-- Opening Marker --

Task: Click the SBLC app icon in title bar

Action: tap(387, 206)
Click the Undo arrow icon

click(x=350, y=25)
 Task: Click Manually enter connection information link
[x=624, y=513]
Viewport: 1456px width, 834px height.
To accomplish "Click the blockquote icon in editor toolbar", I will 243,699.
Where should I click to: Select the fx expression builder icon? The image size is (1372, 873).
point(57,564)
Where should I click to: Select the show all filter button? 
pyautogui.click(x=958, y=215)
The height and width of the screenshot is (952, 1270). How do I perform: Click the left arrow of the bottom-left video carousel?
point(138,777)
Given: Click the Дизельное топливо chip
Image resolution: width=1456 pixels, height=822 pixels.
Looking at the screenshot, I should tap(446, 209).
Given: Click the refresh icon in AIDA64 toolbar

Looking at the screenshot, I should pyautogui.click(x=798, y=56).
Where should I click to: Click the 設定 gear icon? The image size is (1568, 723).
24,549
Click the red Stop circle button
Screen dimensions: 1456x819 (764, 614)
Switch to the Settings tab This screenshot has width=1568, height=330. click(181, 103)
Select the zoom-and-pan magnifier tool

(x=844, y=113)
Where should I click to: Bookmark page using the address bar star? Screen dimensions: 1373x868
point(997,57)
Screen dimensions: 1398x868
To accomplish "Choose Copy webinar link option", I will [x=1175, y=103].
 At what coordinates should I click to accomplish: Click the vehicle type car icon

-- Closing Marker --

# [ASSIGNED TASK]
Exact reproduction is required: output the lines from the start of the entries above through the line with "Viewport: 1456px width, 834px height.".

# [RESPONSE FOR THIS EXERCISE]
Task: Click the SBLC app icon in title bar

Action: tap(387, 206)
Click the Undo arrow icon

click(x=350, y=25)
 Task: Click Manually enter connection information link
[x=624, y=513]
Viewport: 1456px width, 834px height.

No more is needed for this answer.